▶ **What the task asks**: Among the lines below, restate word for word only those from the line with "Сохранить моё имя, email" through the line with "recipes (31, 973)", with both end lines kept.

▶ **Dataset excerpts**:
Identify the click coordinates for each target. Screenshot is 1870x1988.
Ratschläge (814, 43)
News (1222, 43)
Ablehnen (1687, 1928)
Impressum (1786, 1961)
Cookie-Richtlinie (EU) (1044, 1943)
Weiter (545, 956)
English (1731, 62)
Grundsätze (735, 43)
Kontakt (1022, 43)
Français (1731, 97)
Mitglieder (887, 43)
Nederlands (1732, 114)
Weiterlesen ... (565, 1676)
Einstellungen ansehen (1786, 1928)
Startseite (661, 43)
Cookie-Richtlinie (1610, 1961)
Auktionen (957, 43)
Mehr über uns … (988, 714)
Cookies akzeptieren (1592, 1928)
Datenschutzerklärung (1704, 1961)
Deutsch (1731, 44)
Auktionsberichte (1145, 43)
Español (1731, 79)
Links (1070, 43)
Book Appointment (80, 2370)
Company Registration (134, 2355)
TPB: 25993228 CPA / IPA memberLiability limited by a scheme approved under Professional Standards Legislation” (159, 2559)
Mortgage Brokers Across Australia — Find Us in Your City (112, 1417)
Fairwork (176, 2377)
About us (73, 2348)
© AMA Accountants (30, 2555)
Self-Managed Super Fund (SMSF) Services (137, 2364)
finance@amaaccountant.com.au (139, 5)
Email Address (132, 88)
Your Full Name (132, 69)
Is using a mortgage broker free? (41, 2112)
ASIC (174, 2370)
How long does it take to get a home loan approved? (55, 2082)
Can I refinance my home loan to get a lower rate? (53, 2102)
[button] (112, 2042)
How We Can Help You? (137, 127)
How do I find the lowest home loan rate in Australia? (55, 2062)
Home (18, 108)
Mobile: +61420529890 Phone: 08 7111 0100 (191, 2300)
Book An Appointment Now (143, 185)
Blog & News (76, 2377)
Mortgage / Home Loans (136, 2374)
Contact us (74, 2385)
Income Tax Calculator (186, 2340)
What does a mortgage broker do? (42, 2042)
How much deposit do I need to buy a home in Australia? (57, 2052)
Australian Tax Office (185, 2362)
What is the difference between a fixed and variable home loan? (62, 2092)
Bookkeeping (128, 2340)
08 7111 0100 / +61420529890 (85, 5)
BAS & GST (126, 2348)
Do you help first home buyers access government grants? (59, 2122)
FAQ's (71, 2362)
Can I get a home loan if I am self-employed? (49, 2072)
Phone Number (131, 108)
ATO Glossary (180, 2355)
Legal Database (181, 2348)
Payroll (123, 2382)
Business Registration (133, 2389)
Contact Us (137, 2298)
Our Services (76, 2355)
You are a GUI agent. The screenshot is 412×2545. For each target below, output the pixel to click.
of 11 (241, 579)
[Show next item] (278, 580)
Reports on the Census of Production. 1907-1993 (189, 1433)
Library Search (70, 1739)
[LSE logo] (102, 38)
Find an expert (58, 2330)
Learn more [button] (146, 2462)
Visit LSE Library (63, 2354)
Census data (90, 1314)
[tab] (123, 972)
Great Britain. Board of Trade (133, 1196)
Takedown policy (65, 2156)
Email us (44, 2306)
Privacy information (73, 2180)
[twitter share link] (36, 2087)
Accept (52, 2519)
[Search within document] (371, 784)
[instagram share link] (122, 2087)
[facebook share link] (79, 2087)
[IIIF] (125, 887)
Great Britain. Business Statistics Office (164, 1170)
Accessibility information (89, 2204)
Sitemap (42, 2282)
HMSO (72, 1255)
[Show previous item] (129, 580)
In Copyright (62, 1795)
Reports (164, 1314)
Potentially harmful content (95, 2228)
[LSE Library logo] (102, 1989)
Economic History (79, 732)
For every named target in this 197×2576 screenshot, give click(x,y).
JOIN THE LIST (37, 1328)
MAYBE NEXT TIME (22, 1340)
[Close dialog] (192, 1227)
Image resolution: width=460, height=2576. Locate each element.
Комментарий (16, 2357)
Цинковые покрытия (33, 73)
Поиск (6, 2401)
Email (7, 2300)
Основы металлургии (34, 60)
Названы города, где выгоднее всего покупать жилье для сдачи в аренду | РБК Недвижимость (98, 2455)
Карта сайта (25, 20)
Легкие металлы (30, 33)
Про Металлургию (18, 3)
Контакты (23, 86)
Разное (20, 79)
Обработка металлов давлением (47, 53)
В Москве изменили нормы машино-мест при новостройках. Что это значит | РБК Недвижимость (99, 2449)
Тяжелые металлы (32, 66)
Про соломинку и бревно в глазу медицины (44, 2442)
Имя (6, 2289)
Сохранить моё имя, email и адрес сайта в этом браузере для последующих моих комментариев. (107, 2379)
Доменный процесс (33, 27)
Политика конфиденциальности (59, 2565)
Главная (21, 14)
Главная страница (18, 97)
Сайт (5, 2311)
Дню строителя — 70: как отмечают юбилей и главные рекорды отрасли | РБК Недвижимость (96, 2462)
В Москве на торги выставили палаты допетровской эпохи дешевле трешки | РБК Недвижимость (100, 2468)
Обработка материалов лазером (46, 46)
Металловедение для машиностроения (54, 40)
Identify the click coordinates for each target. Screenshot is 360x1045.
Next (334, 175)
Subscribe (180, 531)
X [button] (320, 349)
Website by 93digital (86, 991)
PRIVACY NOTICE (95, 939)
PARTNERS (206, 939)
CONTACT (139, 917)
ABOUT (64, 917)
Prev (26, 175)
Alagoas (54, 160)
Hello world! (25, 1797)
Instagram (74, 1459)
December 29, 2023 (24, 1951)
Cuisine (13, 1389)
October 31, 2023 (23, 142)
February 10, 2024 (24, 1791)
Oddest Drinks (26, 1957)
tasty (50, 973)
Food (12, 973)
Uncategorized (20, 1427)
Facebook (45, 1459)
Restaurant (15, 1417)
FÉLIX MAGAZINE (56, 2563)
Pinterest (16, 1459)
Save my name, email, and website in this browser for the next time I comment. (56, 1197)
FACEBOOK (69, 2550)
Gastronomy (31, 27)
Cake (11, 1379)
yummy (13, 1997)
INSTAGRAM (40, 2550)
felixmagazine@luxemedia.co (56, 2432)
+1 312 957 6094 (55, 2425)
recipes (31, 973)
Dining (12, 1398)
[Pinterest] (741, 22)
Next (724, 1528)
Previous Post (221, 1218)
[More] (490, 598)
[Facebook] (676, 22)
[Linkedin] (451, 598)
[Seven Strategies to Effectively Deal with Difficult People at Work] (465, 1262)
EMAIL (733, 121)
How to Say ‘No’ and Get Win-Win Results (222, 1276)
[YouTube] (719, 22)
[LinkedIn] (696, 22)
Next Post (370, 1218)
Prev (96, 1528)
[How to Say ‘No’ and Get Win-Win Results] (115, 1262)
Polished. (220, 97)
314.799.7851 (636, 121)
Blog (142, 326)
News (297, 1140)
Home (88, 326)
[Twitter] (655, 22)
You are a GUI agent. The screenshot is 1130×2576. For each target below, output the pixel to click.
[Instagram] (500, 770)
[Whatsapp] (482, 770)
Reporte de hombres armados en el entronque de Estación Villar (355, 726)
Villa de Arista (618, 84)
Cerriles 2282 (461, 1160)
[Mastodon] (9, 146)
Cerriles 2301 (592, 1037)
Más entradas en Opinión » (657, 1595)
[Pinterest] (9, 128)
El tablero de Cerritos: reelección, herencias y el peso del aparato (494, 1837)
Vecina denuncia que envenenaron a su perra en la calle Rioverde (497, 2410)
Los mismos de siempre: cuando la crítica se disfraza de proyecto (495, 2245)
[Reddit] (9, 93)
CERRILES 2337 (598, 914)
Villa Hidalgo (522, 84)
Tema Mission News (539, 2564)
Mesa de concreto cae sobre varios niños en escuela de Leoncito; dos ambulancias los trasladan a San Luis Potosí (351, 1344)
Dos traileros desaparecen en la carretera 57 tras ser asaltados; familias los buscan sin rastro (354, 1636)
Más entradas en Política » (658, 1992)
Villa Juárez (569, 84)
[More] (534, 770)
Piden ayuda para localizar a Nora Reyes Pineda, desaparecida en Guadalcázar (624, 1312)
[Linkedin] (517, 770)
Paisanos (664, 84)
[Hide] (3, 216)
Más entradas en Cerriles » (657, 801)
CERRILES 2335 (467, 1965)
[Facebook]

▶ **Result of the exercise**:
Сохранить моё имя, email и адрес сайта в этом браузере для последующих моих комментариев. (107, 2379)
Доменный процесс (33, 27)
Политика конфиденциальности (59, 2565)
Главная (21, 14)
Главная страница (18, 97)
Сайт (5, 2311)
Дню строителя — 70: как отмечают юбилей и главные рекорды отрасли | РБК Недвижимость (96, 2462)
В Москве на торги выставили палаты допетровской эпохи дешевле трешки | РБК Недвижимость (100, 2468)
Обработка материалов лазером (46, 46)
Металловедение для машиностроения (54, 40)
Identify the click coordinates for each target. Screenshot is 360x1045.
Next (334, 175)
Subscribe (180, 531)
X [button] (320, 349)
Website by 93digital (86, 991)
PRIVACY NOTICE (95, 939)
PARTNERS (206, 939)
CONTACT (139, 917)
ABOUT (64, 917)
Prev (26, 175)
Alagoas (54, 160)
Hello world! (25, 1797)
Instagram (74, 1459)
December 29, 2023 (24, 1951)
Cuisine (13, 1389)
October 31, 2023 (23, 142)
February 10, 2024 (24, 1791)
Oddest Drinks (26, 1957)
tasty (50, 973)
Food (12, 973)
Uncategorized (20, 1427)
Facebook (45, 1459)
Restaurant (15, 1417)
FÉLIX MAGAZINE (56, 2563)
Pinterest (16, 1459)
Save my name, email, and website in this browser for the next time I comment. (56, 1197)
FACEBOOK (69, 2550)
Gastronomy (31, 27)
Cake (11, 1379)
yummy (13, 1997)
INSTAGRAM (40, 2550)
felixmagazine@luxemedia.co (56, 2432)
+1 312 957 6094 (55, 2425)
recipes (31, 973)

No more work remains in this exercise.